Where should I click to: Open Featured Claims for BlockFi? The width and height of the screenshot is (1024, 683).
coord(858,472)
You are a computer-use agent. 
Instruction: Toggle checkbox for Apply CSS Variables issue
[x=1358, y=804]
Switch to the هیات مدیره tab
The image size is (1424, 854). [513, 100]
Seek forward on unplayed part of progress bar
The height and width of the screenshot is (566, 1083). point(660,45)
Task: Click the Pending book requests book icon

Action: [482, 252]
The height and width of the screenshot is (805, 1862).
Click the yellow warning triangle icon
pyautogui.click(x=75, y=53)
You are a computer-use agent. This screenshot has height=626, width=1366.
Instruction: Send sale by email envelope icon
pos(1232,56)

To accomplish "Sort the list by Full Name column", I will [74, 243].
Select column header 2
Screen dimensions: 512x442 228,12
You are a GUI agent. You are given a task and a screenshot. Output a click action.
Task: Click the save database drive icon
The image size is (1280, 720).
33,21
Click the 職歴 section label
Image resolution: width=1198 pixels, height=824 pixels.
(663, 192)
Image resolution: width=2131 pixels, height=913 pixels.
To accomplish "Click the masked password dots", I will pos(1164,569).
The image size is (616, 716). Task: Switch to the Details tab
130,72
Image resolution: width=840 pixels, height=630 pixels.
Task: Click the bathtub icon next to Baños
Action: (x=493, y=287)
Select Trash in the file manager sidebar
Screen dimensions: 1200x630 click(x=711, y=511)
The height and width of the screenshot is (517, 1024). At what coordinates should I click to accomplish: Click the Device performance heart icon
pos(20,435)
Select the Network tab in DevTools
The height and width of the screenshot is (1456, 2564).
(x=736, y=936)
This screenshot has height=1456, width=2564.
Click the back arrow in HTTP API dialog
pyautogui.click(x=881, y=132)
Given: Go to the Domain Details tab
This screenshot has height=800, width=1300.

Prompt: Copy every line above word for word, with nothing added or left out.

Result of this task:
Where should I click to: Open Featured Claims for BlockFi? The width and height of the screenshot is (1024, 683).
coord(858,472)
You are a computer-use agent. 
Instruction: Toggle checkbox for Apply CSS Variables issue
[x=1358, y=804]
Switch to the هیات مدیره tab
The image size is (1424, 854). [513, 100]
Seek forward on unplayed part of progress bar
The height and width of the screenshot is (566, 1083). point(660,45)
Task: Click the Pending book requests book icon

Action: [482, 252]
The height and width of the screenshot is (805, 1862).
Click the yellow warning triangle icon
pyautogui.click(x=75, y=53)
You are a computer-use agent. This screenshot has height=626, width=1366.
Instruction: Send sale by email envelope icon
pos(1232,56)

To accomplish "Sort the list by Full Name column", I will [74, 243].
Select column header 2
Screen dimensions: 512x442 228,12
You are a GUI agent. You are given a task and a screenshot. Output a click action.
Task: Click the save database drive icon
The image size is (1280, 720).
33,21
Click the 職歴 section label
Image resolution: width=1198 pixels, height=824 pixels.
(663, 192)
Image resolution: width=2131 pixels, height=913 pixels.
To accomplish "Click the masked password dots", I will pos(1164,569).
The image size is (616, 716). Task: Switch to the Details tab
130,72
Image resolution: width=840 pixels, height=630 pixels.
Task: Click the bathtub icon next to Baños
Action: (x=493, y=287)
Select Trash in the file manager sidebar
Screen dimensions: 1200x630 click(x=711, y=511)
The height and width of the screenshot is (517, 1024). At what coordinates should I click to accomplish: Click the Device performance heart icon
pos(20,435)
Select the Network tab in DevTools
The height and width of the screenshot is (1456, 2564).
(x=736, y=936)
This screenshot has height=1456, width=2564.
Click the back arrow in HTTP API dialog
pyautogui.click(x=881, y=132)
Given: Go to the Domain Details tab
This screenshot has height=800, width=1300.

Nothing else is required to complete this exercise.